Examples of work that could move this forward:

  • Rework rate tracking for agent-produced PRs
  • Review outcome analysis (accepted vs. discarded) (#295)
  • Qualitative feedback collection from pilot teams

Standalone local runtime

A standalone runtime that allows agents to run locally, reducing dependence on GitHub Actions and providing a flexible execution alternative for teams hitting usage limits or needing offline capabilities.

Examples of work that could move this forward:

  • Standalone dev mint server without GCP dependency (#1963)
  • Hosted mint defaults to reduce infrastructure requirements (#1145, #2073)
  • Local harness invocation support (#173)
  • Self-hosted and network boundary support (#595, #918)

JIRA-driven workflows

With feature refinement establishing the pattern, extend agent capabilities deeper into project management — picking up stories, refining acceptance criteria, and linking implementation back to tracking. This extends fullsend's trigger model beyond forge events into project management systems.

Examples of work that could move this forward:

Auto-merge readiness

With trustworthiness evidence accumulating, we begin reasoning about where auto-merge is safe — identifying specific codepaths or repositories where the evidence supports it and defining what the threshold looks like.

Related: autonomy-spectrum, code-review

Examples of work that could move this forward:

  • Defining auto-merge criteria per repo or codepath (#1574, #1772)
  • Monitoring rework rates against thresholds
  • CODEOWNERS-based scope boundaries for auto-merge

Later

Problems we are actively thinking about but not yet building. These are informed by the problem documents and will move into Next as the platform matures.

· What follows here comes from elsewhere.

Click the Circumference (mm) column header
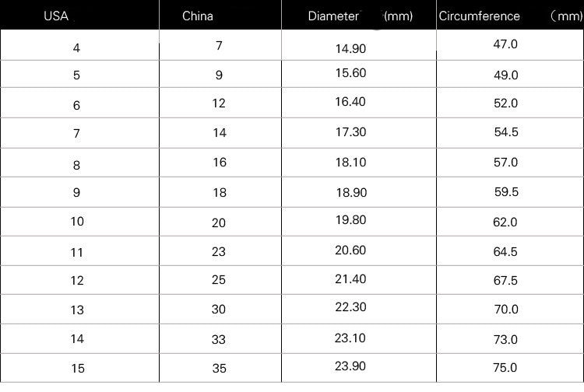Screen dimensions: 584x392 point(510,16)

Kubernetes and OpenShift execution

When the sandbox runtime matures to run practically in Kubernetes and OpenShift, fullsend should support that as an execution environment. This also opens the door to triggering agent workflows from sources beyond GitHub and GitLab — decoupling the agent runtime from the forge.

Production feedback loops

Closing the loop between production signals and what agents work on next. Platform organizations generate structured execution data that can drive triage and prioritization without waiting for humans to notice failures.

Cross-forge orchestration

Coordinating agent work across multiple forges (GitHub + GitLab, or multiple GitHub orgs) when a single logical change spans organizational boundaries.

Security hardening

Ongoing work informed by the security threat model:

  • Prompt injection detection and andon cord (#172, #174)
  • Org guardrail protection (#84)
  • Workflow security scanning (#159)
  • Agent authority modeling (#877)

Human factors and governance

As autonomous contribution scales, the organizational questions become unavoidable: domain ownership shifts, review fatigue, contributor motivation, and who has authority to make binding decisions about agent behavior.

Agent attestations

Cryptographic attestation of agent-produced artifacts, enabling consumers to verify what agent produced a change, under what policy, and with what inputs.